▶ _What to work on_:
Please copy out every line in the records below that includes the word "logo".

- - - -

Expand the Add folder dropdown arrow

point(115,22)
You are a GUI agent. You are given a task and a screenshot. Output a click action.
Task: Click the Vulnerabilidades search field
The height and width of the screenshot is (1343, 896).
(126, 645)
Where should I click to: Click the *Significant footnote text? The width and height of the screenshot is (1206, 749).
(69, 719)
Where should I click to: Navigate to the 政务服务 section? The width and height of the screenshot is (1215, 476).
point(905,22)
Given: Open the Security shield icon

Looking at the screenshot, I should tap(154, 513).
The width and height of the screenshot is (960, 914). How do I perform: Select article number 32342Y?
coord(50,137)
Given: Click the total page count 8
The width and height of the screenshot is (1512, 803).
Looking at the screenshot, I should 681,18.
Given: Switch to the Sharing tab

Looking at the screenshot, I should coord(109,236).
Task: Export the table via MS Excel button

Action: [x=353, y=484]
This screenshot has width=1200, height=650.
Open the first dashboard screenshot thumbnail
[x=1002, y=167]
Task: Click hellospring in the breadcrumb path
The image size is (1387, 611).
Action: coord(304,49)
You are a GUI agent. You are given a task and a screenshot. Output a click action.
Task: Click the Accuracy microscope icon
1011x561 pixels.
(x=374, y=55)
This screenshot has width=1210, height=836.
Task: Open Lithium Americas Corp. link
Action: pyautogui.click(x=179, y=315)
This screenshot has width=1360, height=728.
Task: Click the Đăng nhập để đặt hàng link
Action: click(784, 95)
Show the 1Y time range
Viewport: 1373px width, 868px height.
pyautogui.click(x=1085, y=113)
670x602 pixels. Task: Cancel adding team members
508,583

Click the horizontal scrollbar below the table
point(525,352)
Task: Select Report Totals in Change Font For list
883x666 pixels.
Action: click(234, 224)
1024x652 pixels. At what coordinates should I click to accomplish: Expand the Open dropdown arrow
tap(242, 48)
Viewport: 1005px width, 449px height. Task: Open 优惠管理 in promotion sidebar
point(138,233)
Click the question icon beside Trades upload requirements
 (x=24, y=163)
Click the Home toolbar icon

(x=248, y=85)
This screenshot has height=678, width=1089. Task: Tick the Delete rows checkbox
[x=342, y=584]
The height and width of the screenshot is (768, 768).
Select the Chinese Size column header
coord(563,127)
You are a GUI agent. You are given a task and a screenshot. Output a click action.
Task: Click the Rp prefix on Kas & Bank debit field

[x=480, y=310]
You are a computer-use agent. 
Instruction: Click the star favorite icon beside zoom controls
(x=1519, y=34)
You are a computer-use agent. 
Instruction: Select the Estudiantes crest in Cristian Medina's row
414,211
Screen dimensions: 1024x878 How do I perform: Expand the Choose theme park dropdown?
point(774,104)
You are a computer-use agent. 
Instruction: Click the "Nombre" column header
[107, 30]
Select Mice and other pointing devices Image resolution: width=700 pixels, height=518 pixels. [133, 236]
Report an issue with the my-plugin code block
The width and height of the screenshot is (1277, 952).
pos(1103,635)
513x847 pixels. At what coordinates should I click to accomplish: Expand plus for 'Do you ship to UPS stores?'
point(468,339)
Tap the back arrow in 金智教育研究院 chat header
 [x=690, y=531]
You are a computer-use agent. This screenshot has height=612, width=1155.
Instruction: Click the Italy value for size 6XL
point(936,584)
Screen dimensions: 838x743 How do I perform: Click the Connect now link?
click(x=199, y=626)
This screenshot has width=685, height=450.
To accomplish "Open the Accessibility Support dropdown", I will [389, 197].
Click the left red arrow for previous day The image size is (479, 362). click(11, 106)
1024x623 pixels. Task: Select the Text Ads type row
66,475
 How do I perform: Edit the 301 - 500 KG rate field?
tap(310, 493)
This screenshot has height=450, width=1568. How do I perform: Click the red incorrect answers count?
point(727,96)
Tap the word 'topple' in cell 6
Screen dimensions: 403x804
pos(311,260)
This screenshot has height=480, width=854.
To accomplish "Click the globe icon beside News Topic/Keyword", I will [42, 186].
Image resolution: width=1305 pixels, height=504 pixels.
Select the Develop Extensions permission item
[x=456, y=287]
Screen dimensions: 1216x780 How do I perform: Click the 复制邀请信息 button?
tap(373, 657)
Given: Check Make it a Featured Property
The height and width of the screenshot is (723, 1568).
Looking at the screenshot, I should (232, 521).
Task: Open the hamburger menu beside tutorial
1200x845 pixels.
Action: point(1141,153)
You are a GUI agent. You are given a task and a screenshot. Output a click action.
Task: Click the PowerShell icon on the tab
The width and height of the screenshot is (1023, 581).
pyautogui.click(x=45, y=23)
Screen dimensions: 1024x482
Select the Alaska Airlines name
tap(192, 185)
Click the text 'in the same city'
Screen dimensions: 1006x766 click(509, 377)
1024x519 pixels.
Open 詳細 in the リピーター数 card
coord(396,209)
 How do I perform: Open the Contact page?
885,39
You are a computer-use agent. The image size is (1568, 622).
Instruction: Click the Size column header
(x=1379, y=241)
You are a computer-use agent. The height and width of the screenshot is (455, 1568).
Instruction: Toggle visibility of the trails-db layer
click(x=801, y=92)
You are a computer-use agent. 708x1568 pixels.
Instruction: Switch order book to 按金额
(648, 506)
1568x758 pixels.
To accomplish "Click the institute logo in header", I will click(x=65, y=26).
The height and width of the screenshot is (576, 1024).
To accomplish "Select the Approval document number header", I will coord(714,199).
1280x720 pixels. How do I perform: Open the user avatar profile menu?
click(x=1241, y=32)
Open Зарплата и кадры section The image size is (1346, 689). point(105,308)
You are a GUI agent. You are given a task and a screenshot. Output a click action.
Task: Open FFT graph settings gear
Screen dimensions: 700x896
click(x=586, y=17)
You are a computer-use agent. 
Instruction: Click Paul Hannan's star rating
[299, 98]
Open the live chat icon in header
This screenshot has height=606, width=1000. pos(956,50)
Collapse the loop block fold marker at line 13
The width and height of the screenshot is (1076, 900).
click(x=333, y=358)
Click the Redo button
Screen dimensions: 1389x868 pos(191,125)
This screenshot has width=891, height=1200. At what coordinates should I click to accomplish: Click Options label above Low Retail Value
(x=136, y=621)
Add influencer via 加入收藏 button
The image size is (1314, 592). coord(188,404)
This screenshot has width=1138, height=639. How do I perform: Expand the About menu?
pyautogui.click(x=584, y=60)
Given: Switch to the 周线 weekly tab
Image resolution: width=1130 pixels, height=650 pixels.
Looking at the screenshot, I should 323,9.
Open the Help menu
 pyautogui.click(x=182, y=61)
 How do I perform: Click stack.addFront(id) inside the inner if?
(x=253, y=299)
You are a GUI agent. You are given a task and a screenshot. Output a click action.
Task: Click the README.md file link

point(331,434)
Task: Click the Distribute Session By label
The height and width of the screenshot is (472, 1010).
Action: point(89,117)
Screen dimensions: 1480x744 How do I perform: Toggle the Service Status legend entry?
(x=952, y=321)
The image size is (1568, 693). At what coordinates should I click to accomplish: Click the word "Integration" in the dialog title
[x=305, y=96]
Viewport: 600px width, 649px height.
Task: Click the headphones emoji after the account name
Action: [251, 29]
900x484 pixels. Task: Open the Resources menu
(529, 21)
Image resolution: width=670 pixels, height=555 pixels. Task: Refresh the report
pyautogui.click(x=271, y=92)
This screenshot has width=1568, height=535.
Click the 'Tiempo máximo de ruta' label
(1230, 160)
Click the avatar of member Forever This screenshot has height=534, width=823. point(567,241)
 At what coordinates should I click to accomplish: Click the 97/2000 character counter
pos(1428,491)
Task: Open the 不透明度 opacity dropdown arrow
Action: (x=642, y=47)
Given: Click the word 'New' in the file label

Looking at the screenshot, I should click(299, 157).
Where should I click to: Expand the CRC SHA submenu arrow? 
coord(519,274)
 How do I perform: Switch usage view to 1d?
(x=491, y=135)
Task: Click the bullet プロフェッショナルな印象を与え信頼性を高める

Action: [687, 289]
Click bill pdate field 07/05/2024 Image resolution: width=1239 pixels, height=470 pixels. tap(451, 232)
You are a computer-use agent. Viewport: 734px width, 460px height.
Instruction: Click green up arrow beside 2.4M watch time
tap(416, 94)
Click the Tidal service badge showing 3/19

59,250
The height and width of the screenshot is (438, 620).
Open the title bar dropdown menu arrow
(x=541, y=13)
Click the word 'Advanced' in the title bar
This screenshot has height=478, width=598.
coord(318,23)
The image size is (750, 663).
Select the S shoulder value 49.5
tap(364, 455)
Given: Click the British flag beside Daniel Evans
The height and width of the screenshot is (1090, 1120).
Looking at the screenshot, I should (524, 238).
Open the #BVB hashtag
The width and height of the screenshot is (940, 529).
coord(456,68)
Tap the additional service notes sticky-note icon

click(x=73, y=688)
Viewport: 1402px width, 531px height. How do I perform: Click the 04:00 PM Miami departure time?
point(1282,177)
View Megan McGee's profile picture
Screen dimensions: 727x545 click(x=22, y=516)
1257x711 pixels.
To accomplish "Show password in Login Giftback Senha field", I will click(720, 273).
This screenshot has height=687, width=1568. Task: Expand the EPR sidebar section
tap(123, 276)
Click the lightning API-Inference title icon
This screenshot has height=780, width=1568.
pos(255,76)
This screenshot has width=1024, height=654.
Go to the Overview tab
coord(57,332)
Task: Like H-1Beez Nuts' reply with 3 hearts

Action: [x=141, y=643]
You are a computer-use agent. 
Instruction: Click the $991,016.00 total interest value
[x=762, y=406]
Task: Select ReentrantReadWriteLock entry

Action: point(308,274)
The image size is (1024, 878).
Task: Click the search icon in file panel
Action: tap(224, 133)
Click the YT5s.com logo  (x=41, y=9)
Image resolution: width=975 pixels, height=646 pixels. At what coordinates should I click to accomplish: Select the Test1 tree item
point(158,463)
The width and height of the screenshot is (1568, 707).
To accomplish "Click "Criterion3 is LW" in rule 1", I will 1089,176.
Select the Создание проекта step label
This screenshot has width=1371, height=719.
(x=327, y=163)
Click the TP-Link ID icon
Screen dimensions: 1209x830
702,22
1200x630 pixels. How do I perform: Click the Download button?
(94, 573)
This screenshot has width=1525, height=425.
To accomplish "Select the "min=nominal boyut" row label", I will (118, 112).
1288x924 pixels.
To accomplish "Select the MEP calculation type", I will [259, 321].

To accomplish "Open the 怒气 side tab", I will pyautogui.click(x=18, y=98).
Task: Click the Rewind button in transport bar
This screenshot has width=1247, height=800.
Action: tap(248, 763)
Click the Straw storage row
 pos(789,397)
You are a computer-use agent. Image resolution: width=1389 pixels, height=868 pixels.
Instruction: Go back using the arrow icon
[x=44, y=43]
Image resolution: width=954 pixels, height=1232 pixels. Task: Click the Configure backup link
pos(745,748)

- - - -

▶ _Result of this task_:
To accomplish "Click the institute logo in header", I will click(x=65, y=26).
Click the YT5s.com logo  (x=41, y=9)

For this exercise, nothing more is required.